# Refused to read aloud in class



## Meggiepie (Jan 27, 2016)

For one of my classes we had an assignment where we picked out quotes from the reading and then made a poem out of them. I hated the assignment because I don't like writing poetry (I like to write but I just hate writing poetry for some reason). I also hate reading out loud. It really makes me nervous, especially if it's something I've written.

Anyway, our professor randomly decided that we were going to share our poems today. She asked me if I wanted to read mine out loud and I said that I didn't feel comfortable reading it out loud.
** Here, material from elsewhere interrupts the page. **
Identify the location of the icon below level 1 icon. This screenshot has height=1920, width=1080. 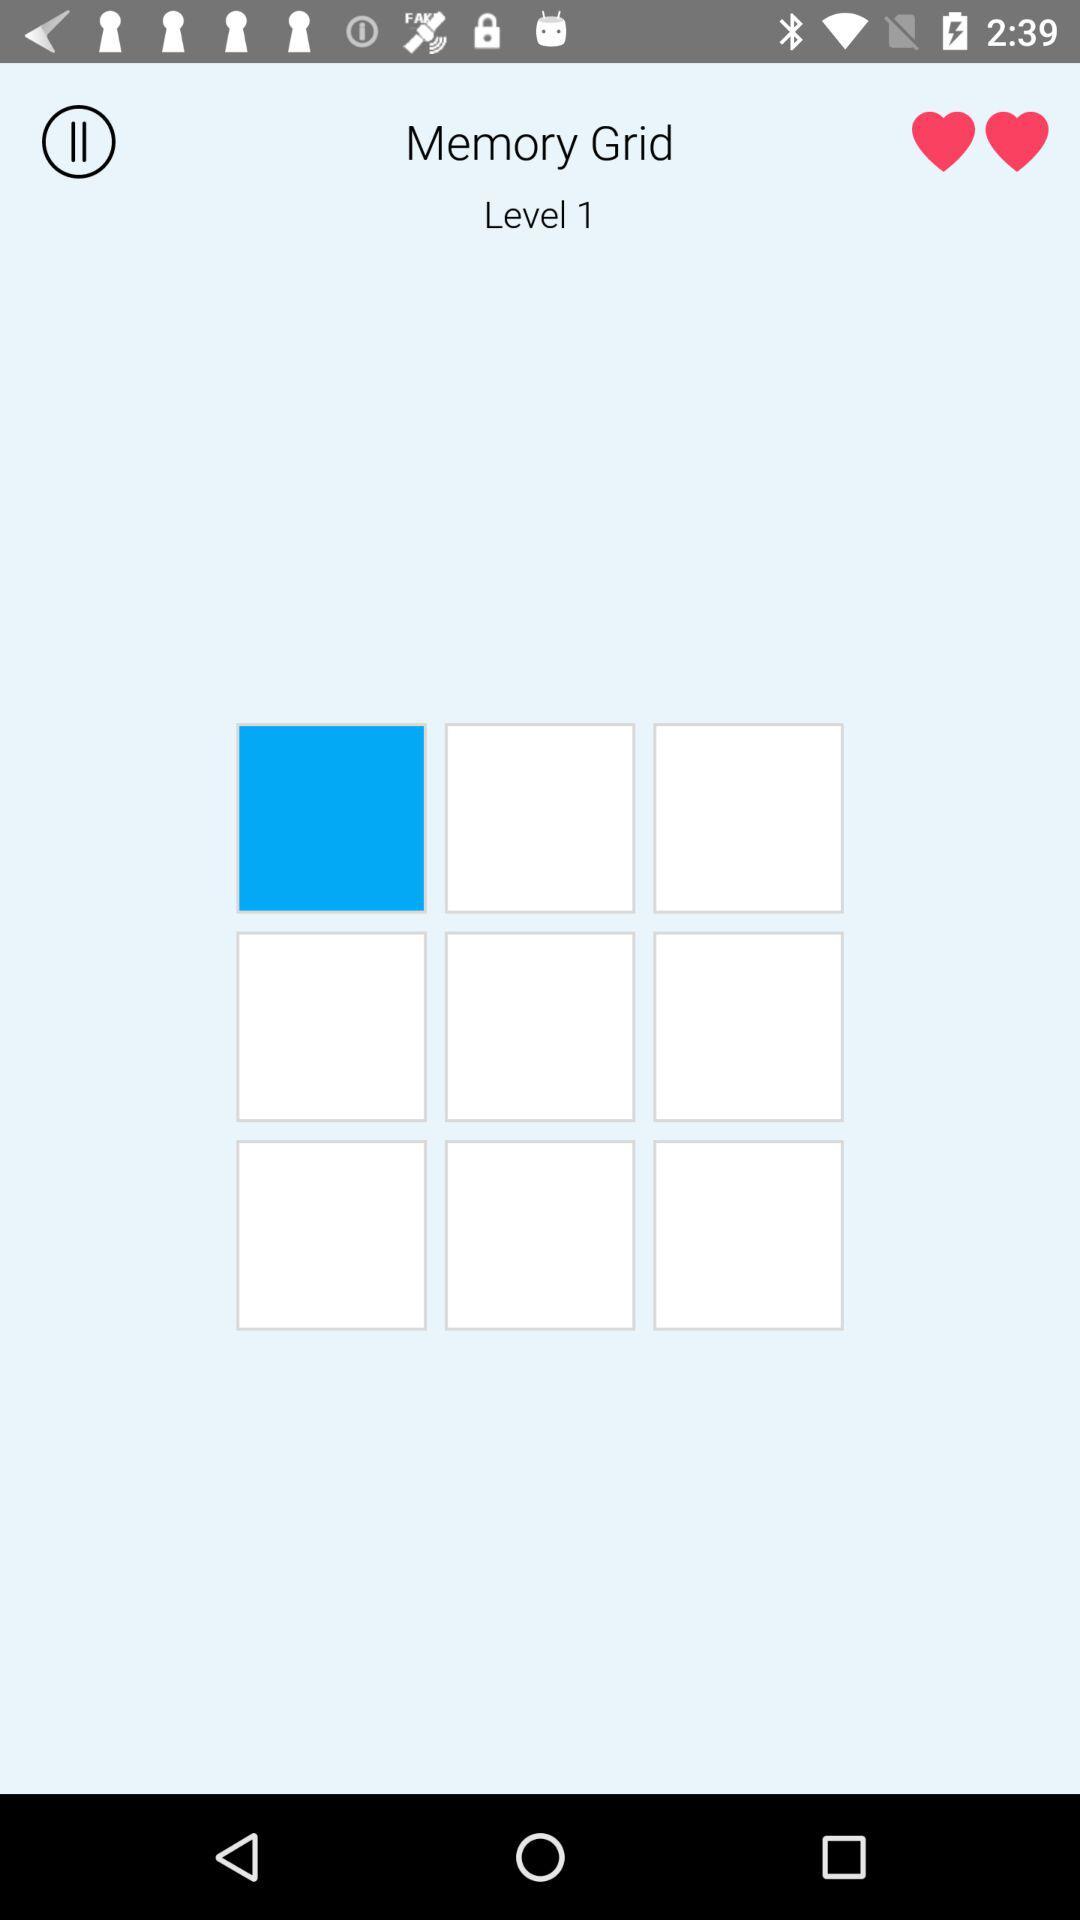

She was pretty understanding and didn't force me to after I said no, but it was still kind of embarrassing to refuse to read it in front of the whole class, especially when other people got up enough courage to read theirs out loud. 

I wish that I had gotten up enough courage to read it. Now I'm angry at myself for not being like normal people that don't have SA :bash 

But I guess I should try to stay positive. At least I've been talking in class this semester. That's a big accomplishment for me.


----------



## TheSilentGamer (Nov 15, 2014)

Yeah, the same happens to me. One time when I refused, the teacher read my work out loud instead of me. I wanted to burn lol


----------



## Meggiepie (Jan 27, 2016)

TheSilentGamer said:


> Yeah, the same happens to me. One time when I refused, the teacher read my work out loud instead of me. I wanted to burn lol


Oh man, that's horrible. I've never had that happen, but if my professor had done that for me when I said I didn't want to read my poem I would've been so embarrassed.


----------



## Kevin001 (Jan 2, 2015)

That happened to me so many times in college. I never thought of it as embarrassing, it would of been embarrassing if I did read and start to stutter/shake. Yeah look on the bright side, you're talking more like you mentioned.


----------



## Social shutin (Feb 11, 2016)

I understand that because I'm nervous to be alone in public I can't even walk home from school without having a near anxiety attack


----------



## user2017 (Feb 8, 2016)

I wish I could do that too at my school. :|
When I say that I don't want to read my stuff the teachers just say things like "just try it", "why not?", "don't waste my time and start reading now" etc... 
It's like that in all classes except History, where I have a really cool and nice teacher. We never have to do presentations and things like that and he picks only the students who actually raise their hand.


----------



## Charmander (Sep 5, 2012)

Sounds like a good teacher!
I don't think it actually looks that bad to other people as long as you phrase the excuse for not reading in a certain way. Maybe by laughing it off and saying that you didn't think it was very good compared to some of the others etc. I've seen people get out class discussions in seminars this way. And if you have a decent teacher, they usually won't mind.


----------



## BAH (Feb 12, 2012)

You should've shared your poem
People would just stared
But I didn't want to she said
Because I don't really care


----------